A Few Thoughts on Gaza

Filed under: GA — adam @ 3:38 pm

It is a marker of the deadening of thought, not increased moral sensitivity, that it is now commonplace to condemn or support one side in a war based on which side suffers the greater number of casualties, military or civilian. If one side wins by having the most civilian victims, then an incentive is created for that side to generate as many civilian victims as possible. As is often the case, what looks like scrupulousness is really a justification for barbarism.

Wars have aims—generally the surrender of the other side, and its agreement with your terms, or, if necessary, the destruction of the other side. Proportionality in war means that you use the amount of force needed to attain those aims, and no more—if a certain amount of force is needed to bend the other side to your will, you shouldn’t use more than that for reasons, say, of revenge. The notion that “proportionality” refers to the proportion of force used by, or available to, the respective sides, is degradation of thought to the level of imbecility.

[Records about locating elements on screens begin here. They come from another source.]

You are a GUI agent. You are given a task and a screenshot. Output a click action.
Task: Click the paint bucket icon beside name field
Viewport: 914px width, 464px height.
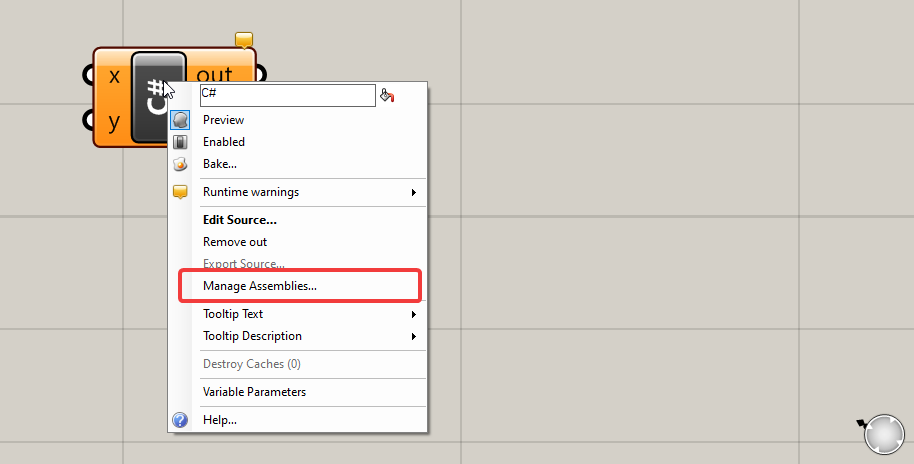coord(388,96)
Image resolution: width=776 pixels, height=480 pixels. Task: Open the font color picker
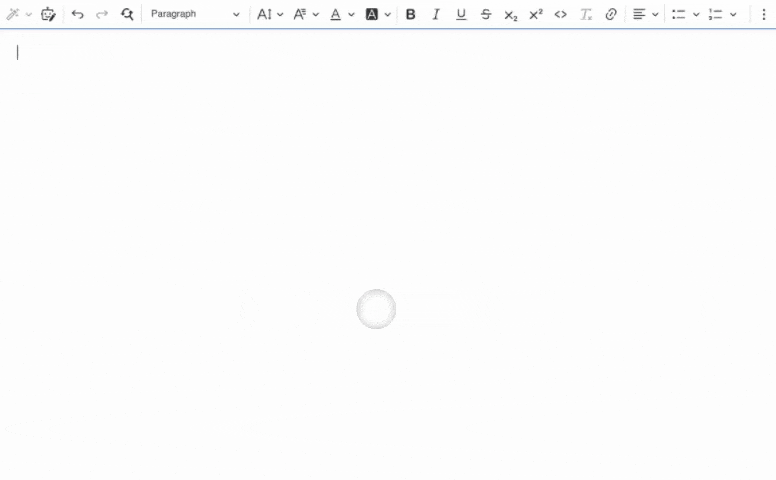click(342, 14)
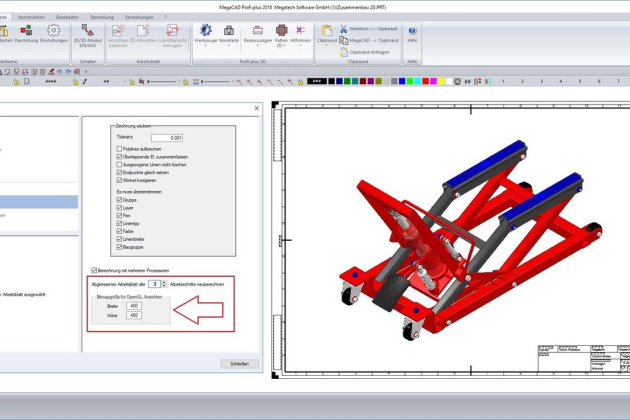Enable the Polylines aufbrechen checkbox
This screenshot has width=630, height=420.
120,148
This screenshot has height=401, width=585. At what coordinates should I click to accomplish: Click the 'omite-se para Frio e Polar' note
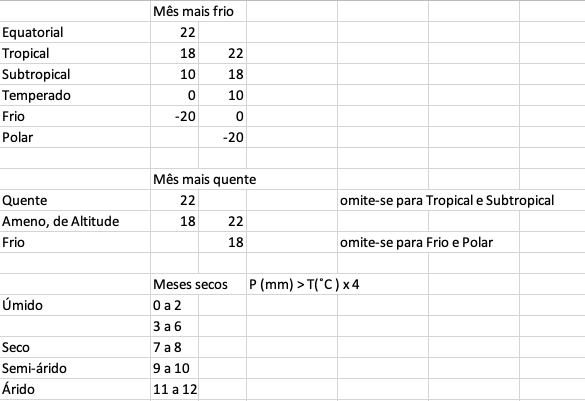[416, 242]
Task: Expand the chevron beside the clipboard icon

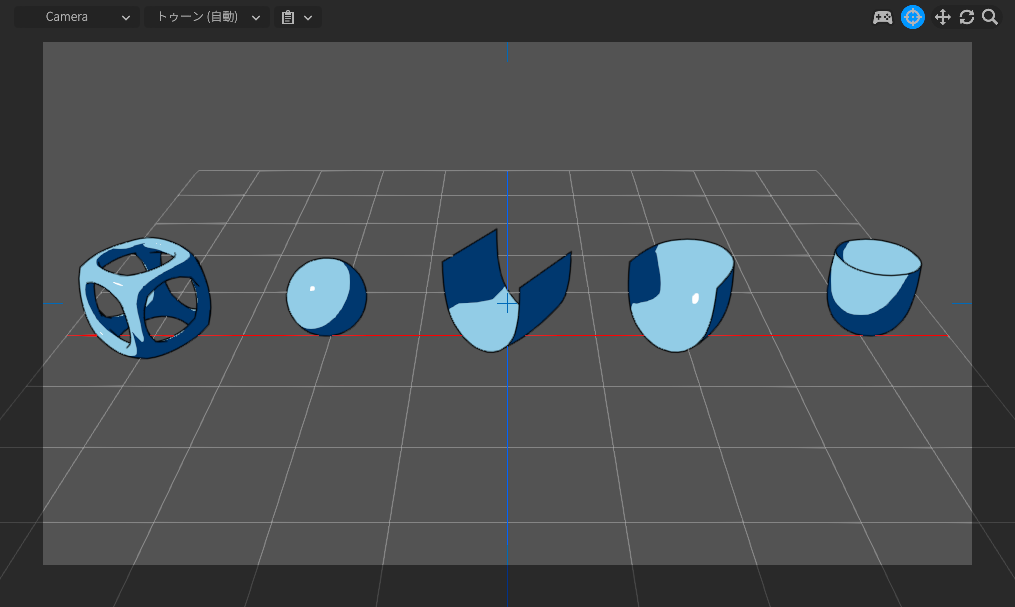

Those critical of Israel’s response to Hamas’s rockets and tunnels might be asked what kind of response they would find legitimate. If the response they would allow is one that would leave the rockets and tunnels in place, they are arguing that no Israeli self-defense is permissible. If no Israeli self-defense is permissible, then the only conclusion to be drawn is that Israelis should allow themselves to be slaughtered. In other words, the critic of Israel is a genocidal anti-Semite.

War is obviously not the answer! Israel bombs and invades Gaza and then in a few years Gaza rebuilds its means of violence and Israel has to do the same thing all over again. Clearly, the problem is not being solved, and we need another approach. Maybe, but we keep putting murderers and rapists in prison and, nevertheless, people continue to rape and murder. Do we need another approach here as well, to stop the cycle of violence between violent criminals and civilized society? Or could it be that, for the forseeable future, the Palestinians will find no way out of their resentments other than fantasies of Israel’s destruction, just like people will continue to murder and rape and that, nevertheless, in both cases forceful responses can prevent things from getting much worse than they might otherwise be?